Source: Kings in recruiting phase with forward Nemanja Bjelica

After a slow start to free agency, a source has confirmed to NBC Sports California that the Kings are in the recruiting phase with unrestricted free agent Nemanja Bjelica. 

No contract has been discussed, but the team is attempting to convince the Serbian forward that there is value in staying in the NBA.

News of potential interest between the parties first broke Wednesday afternoon.

Bjelica agreed to a one-year, $4.5 million deal with the Philadelphia 76ers on July 5, but he never signed on the dotted line and informed the team earlier this week of his decision to return to Europe this season.

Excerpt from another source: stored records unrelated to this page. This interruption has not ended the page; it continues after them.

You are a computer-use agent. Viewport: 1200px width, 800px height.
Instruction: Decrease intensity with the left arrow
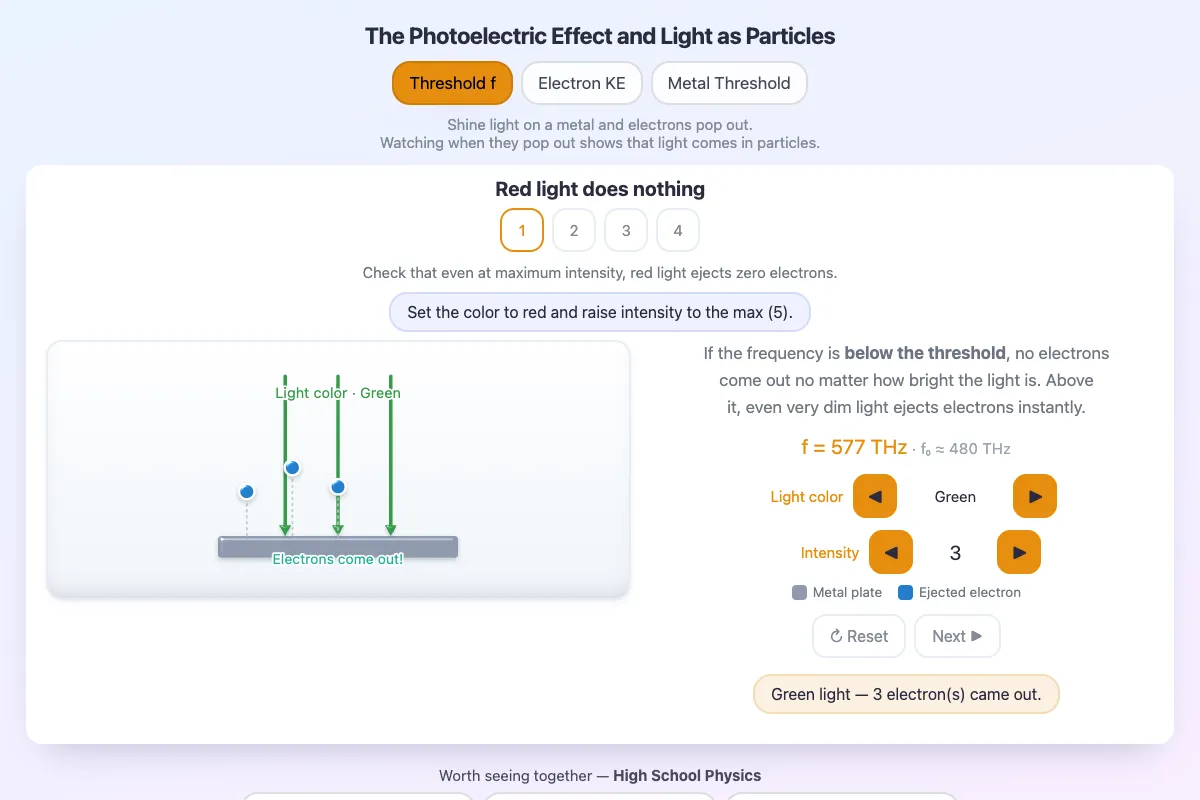pyautogui.click(x=891, y=552)
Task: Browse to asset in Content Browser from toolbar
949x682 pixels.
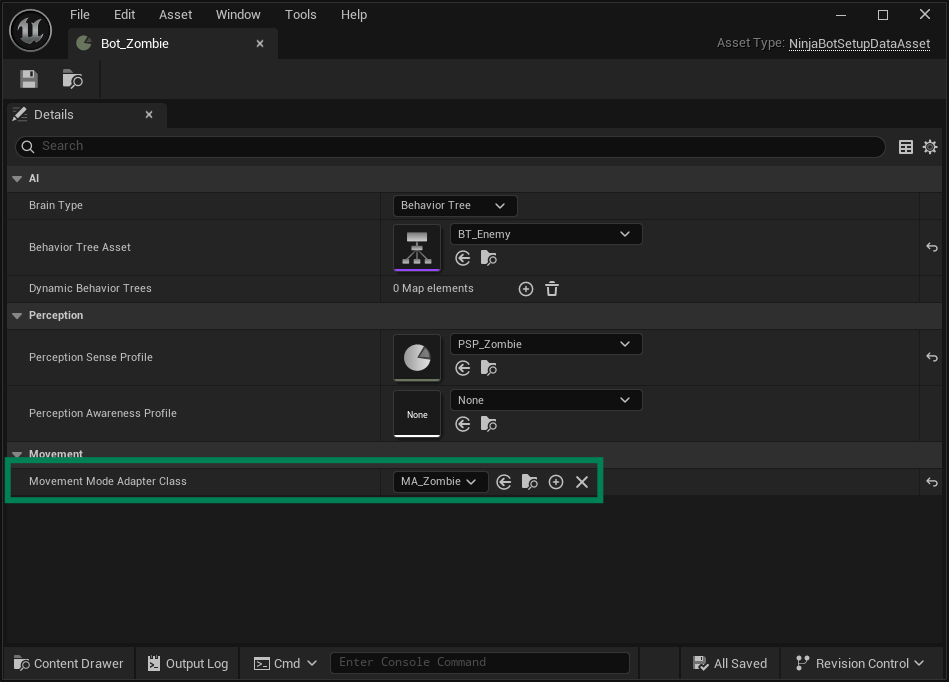Action: click(x=71, y=78)
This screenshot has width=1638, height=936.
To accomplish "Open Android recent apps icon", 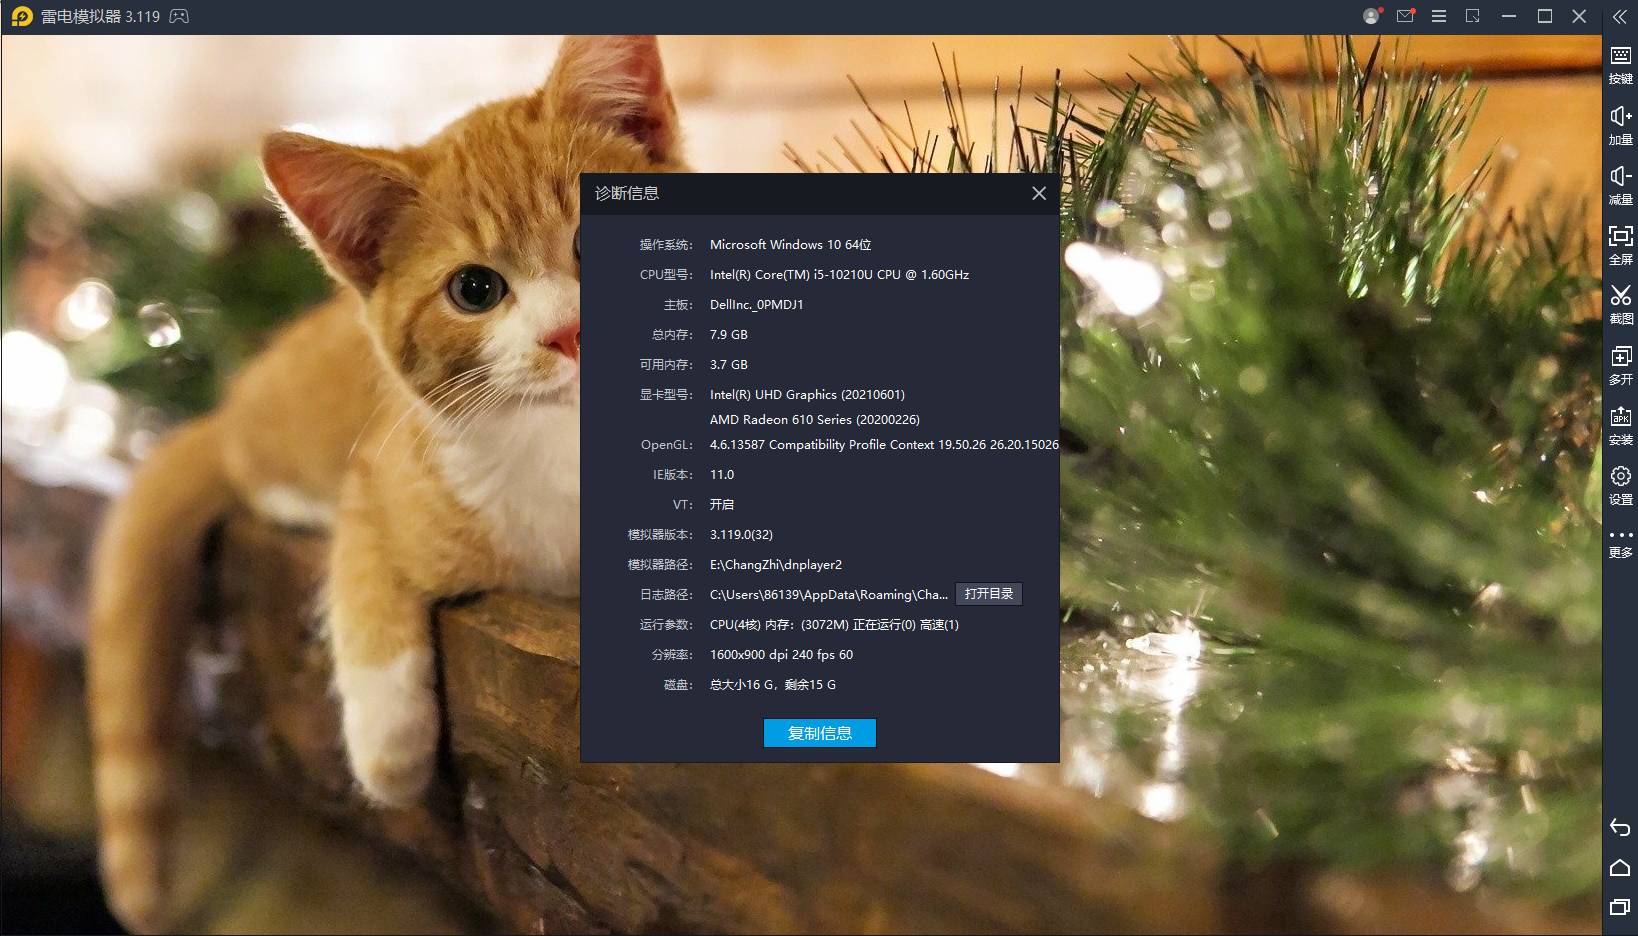I will tap(1620, 907).
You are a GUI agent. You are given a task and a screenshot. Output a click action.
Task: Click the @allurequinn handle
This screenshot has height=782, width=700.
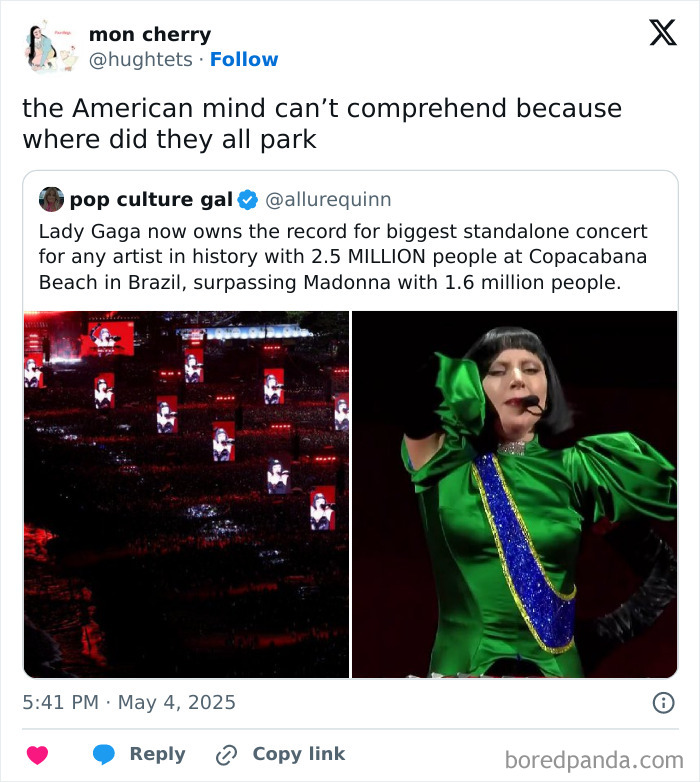[x=328, y=200]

The 6-foot-10 combo forward spent the last three seasons coming off the bench for the Minnesota Timberwolves. He posted 6.8 points and 4.1 rebounds in 20.5 minutes per game under coach Tom Thibodeau, but his opportunities were limited in the T-Wolves' system.

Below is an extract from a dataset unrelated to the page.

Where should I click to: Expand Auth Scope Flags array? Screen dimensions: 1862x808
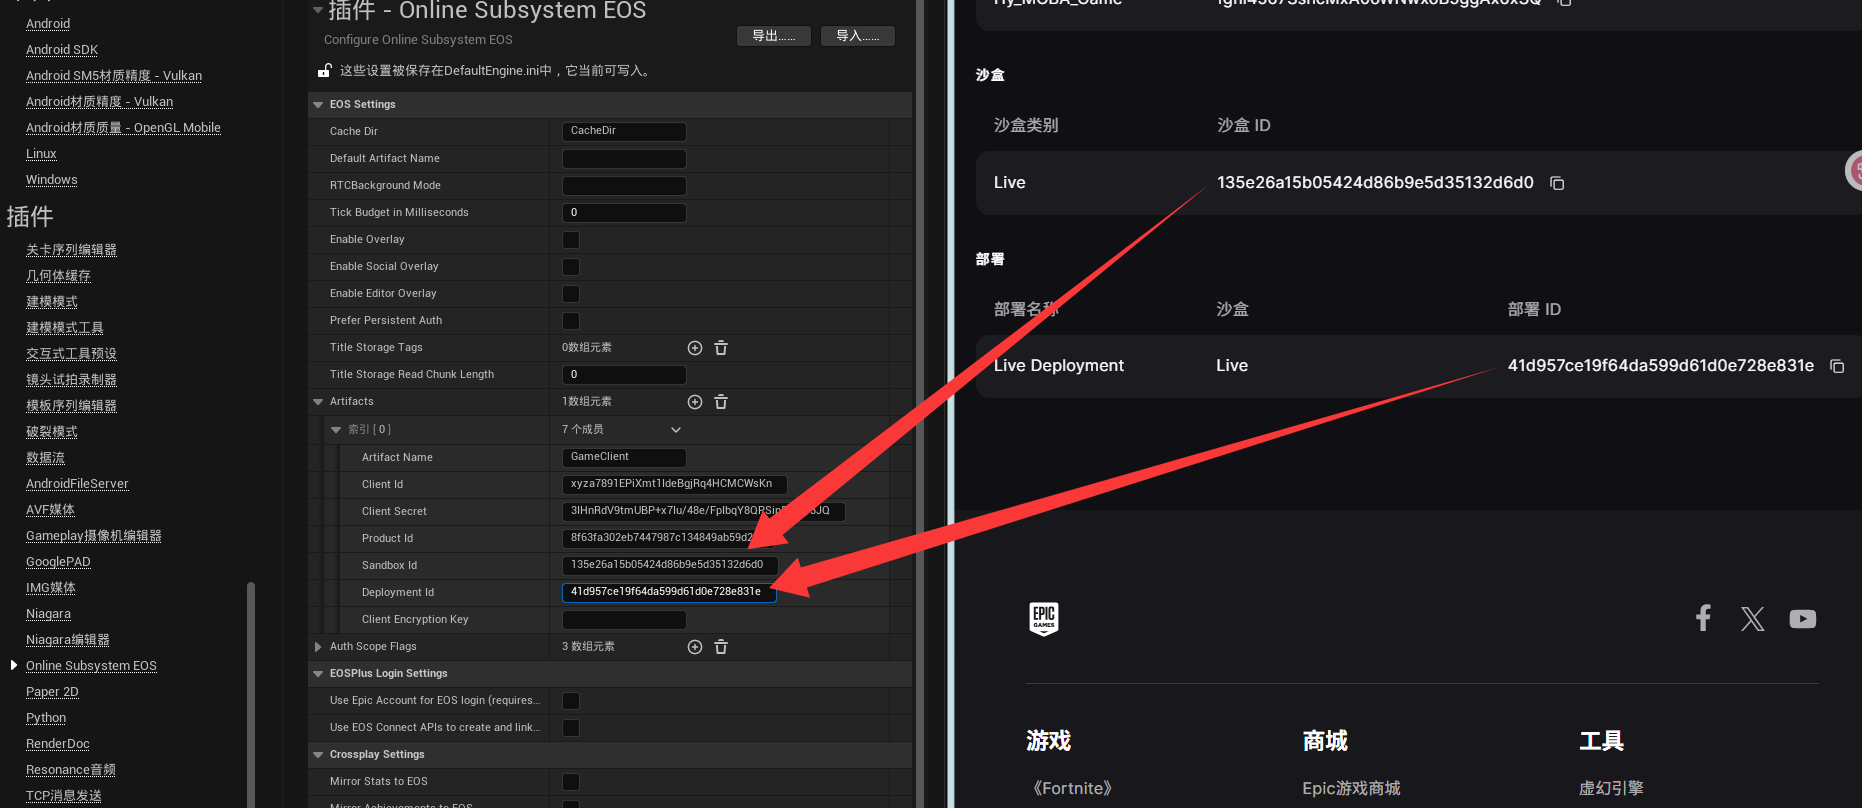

At 30, Bjelica is older than most of the Kings’ recent targets, but he potentially could fill a glaring hole in the roster as a shooter at both the three and the four. Bjelica split his minutes between both forward positions in Minnesota last season, knocking down a career-best 41.5 percent on 2.7 attempts per game from behind the arc. 

There is no word yet on the exact dollar figure offered by the Kings. Sacramento has a whopping $20.5 million in salary-cap space to work with, and the free agent market is nearly dried up. 

While four years older, Bjelica compares favorably as a player to the Spurs’ Davis Bertans, who signed a two-year, $14.5 million contract to return to San Antonio earlier this month as a restricted free agent. 

According to a source, Sacramento likes Bjelica’s versatility and believes he can eat minutes at small forward this season, as well as shifting over to play the four.